O olhar teológico-pastoral do Papa Leão XIV convida-nos a contemplar a vida de Jesus e da sua Igreja, inteiramente compartilhadas com os mais vulneráveis. O Evangelho é a força que impele a Igreja a tornar-se frágil com os frágeis, sobretudo nas periferias existenciais da sociedade contemporânea (1ª Coríntios 9,22-23).
Na exortação Dilexi Te, Leão XIV promove um resgate da integralidade da doutrina da Igreja Católica. Comumente, compreende-se que a doutrina contempla somente um aspecto moral familiar, como por exemplo, as relações entre homem e mulher, marido e esposa, pais e filhos e outras que acentuam um aspecto residencial, algo vivenciado apenas ao interno da minha casa (oikos), como se não olhássemos para as pessoas como o nosso próximo e, portanto, as retirássemos do horizonte do amor genuinamente cristão (cf. Lucas 10,25-37).
O ethos do cristianismo perpassa o tecido das relações familiares e conjugais, mas também abre os olhos para que enxerguemos as pessoas feridas por tantas ausências, que afetam os seus direitos fundamentais como a moradia, a alimentação, a saúde, a educação, o meio ambiente e tantos outros dons que não devem ser acumulados de forma gananciosa, mas colocados à disposição de todas as pessoas, sobretudo daquelas que foram despidas até mesmo da própria família e conhecem de perto as dores contidas na dura expressão “população de rua”.
A doutrina moral e a doutrina social são duas asas que se movimentam sincrônica e harmonicamente em busca de Deus, Pai misericordioso, que continua nos dizendo através do seu Filho Jesus Cristo: “Em verdade eu vos declaro: o que fizestes a um desses pequeninos, foi a mim que o fizestes” (Mateus 25,40).
Em todos os cantos do mundo, a Igreja é Sacramento de Compaixão, Casa de Oração e de Acolhida de tantas pessoas desesperadas, sem moradia, sem condições dignas de vida, sem orientação e sem pão.
Na exortação Dilexi Te (nº 110), o Papa declara que a Igreja não olha para o pobre como membro de uma classe social, mas como um irmão, uma pessoa que integra a família humana e divina.
A Sagrada Escritura revela que esta é a maneira como Deus olha para todos os seus filhos e filhas. Ele, o Senhor do céu e da terra, é o Pai comprometido com os oprimidos de ontem e de hoje. Por meio da sua Palavra, Deus vem em nosso auxílio, dizendo: “Eu vi, eu vi a aflição de meu povo que está no Egito, e ouvi os seus clamores por causa de seus opressores. Sim, eu conheço seus sofrimentos” (Êxodo 3,7).

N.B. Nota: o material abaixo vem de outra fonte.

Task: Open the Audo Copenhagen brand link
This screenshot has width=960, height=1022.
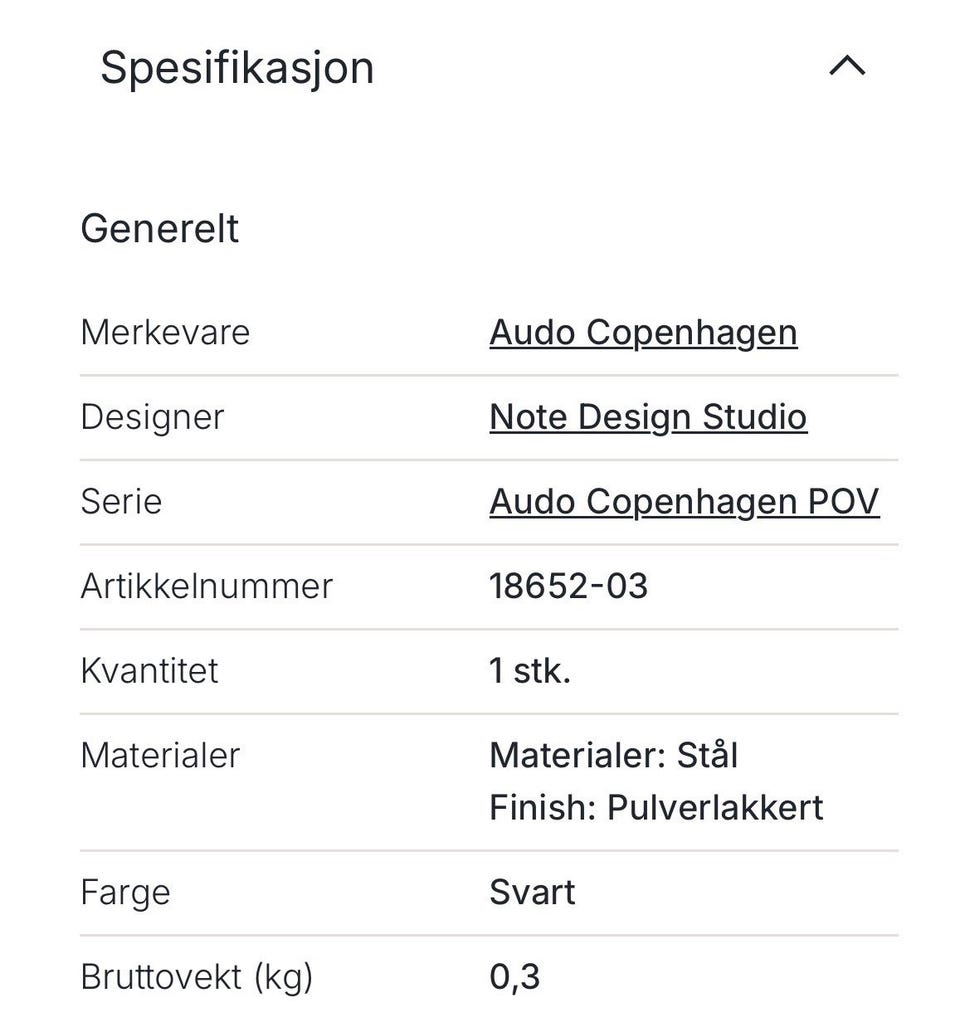Action: (643, 332)
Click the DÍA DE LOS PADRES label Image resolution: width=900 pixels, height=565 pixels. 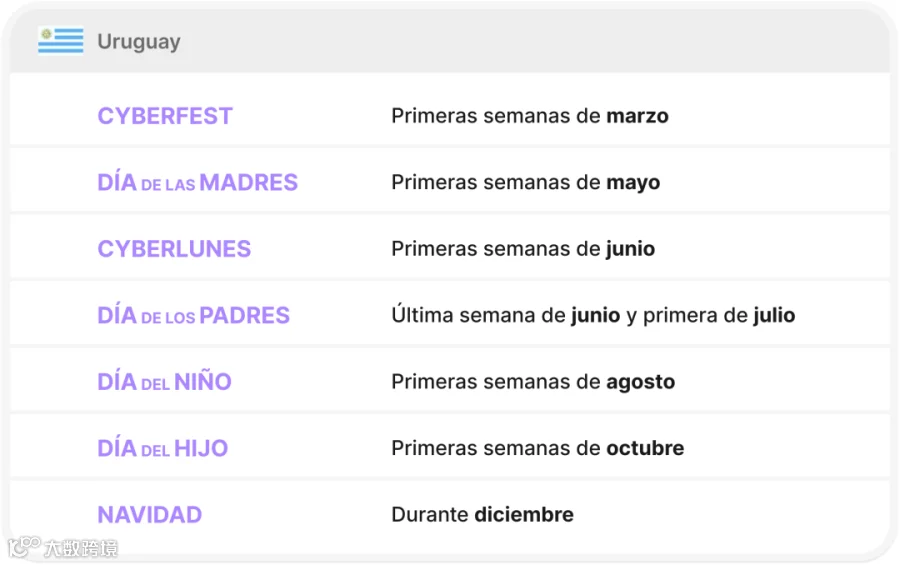(193, 315)
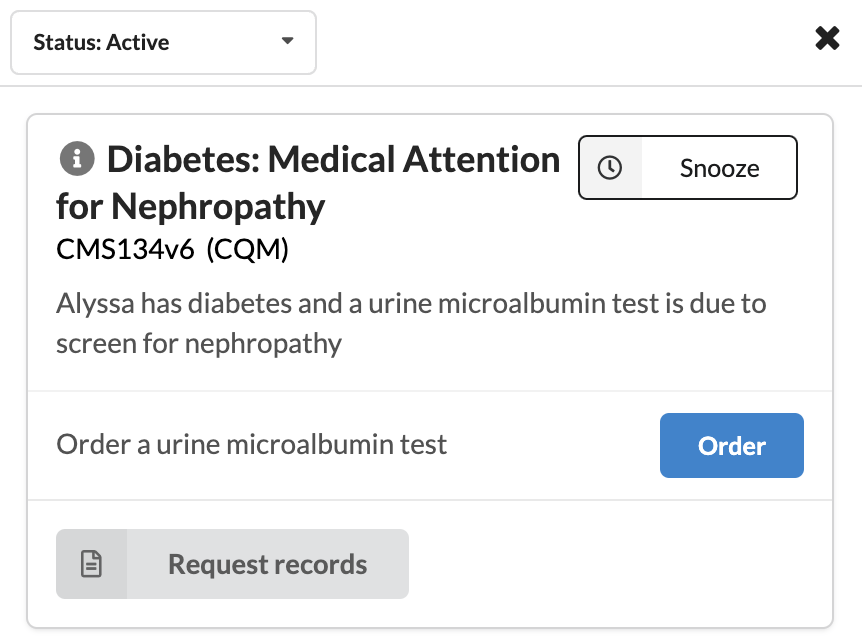Click the CMS134v6 measure code
Image resolution: width=862 pixels, height=638 pixels.
[x=125, y=249]
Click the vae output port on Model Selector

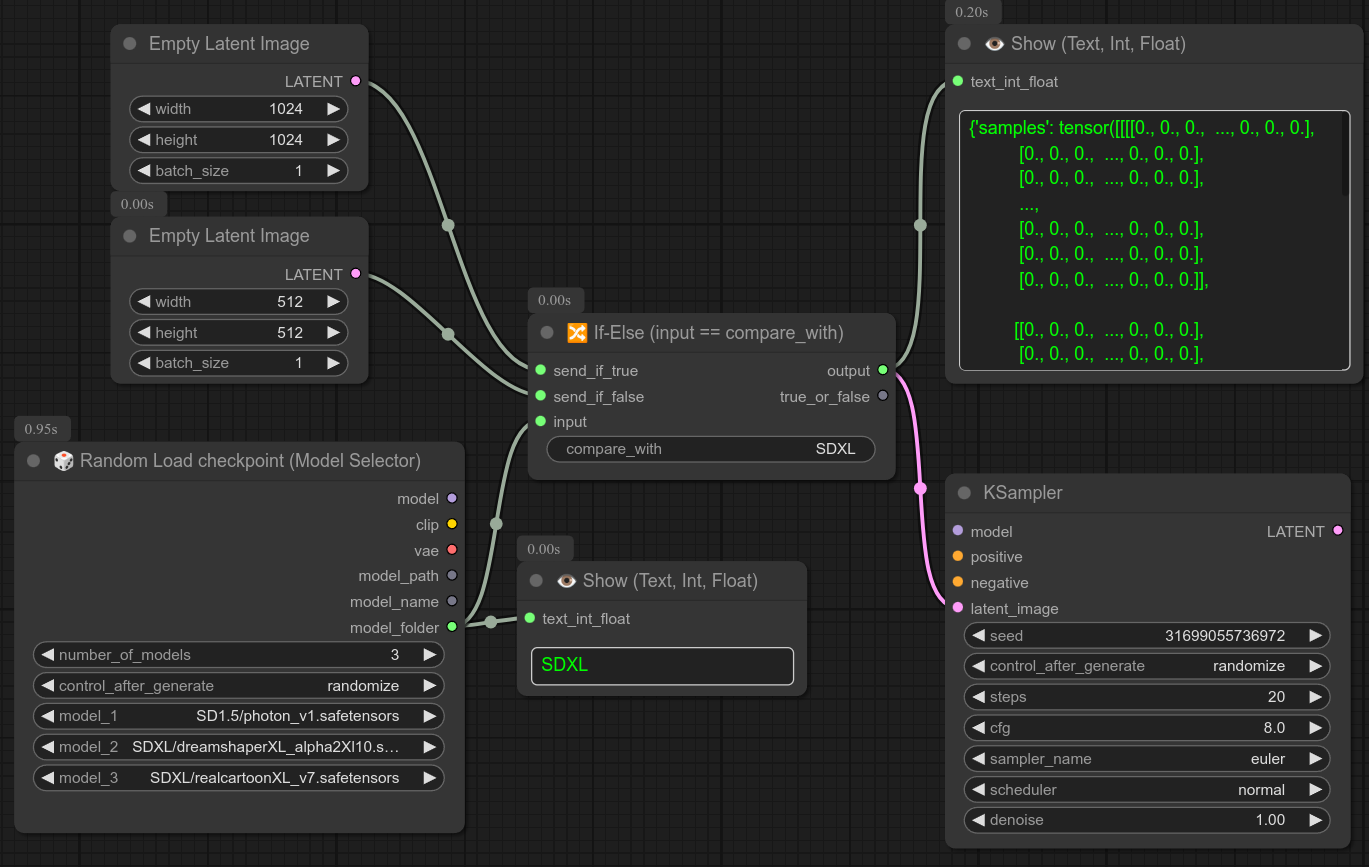[x=452, y=550]
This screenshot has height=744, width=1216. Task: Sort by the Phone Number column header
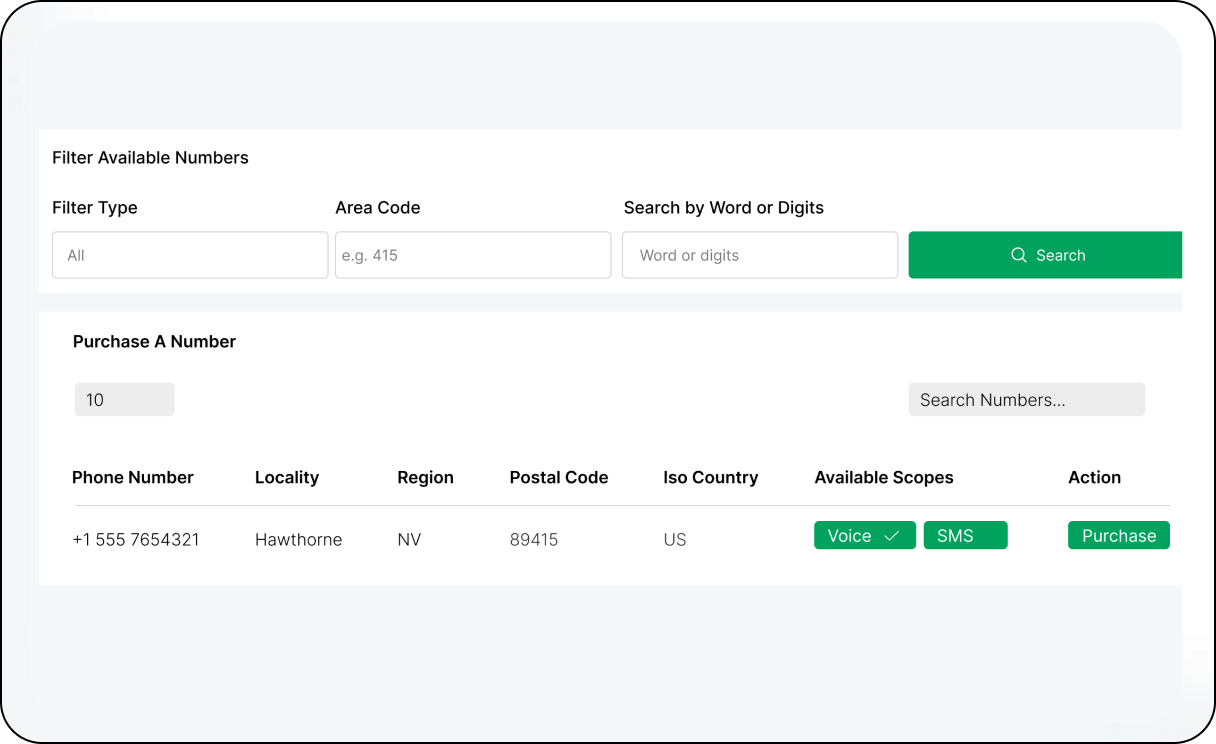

A Igreja é o Sacramento do olhar amoroso de Deus que alcança a todos sem quaisquer distinções, colocando-se à disposição do faminto, do enfermo, do encarcerado e de todas as pessoas que foram descartadas por uma economia desumana (Dilexi Te, nº 92).
Os movimentos eclesiais, grupos e pastorais sociais compartilham os dramas da existência humana tolhida em sua dignidade. Todos os dias, com espírito de abnegação, homens e mulheres se colocam à disposição de Cristo solidarizando-se com as pessoas sem teto, e com os doentes que estão nas ruas e nos hospitais.
A exortação Dilexi Te, coloca todos os cristãos diante de um verdadeiro imperativo cristocêntrico, do qual não podemos abrir mão: ser uma Igreja Samaritana, capaz de debruçar-se para derramar sobre as feridas espirituais e sociais, o óleo da redenção de Cristo e da graça divina que gera fraternidade e cidadania.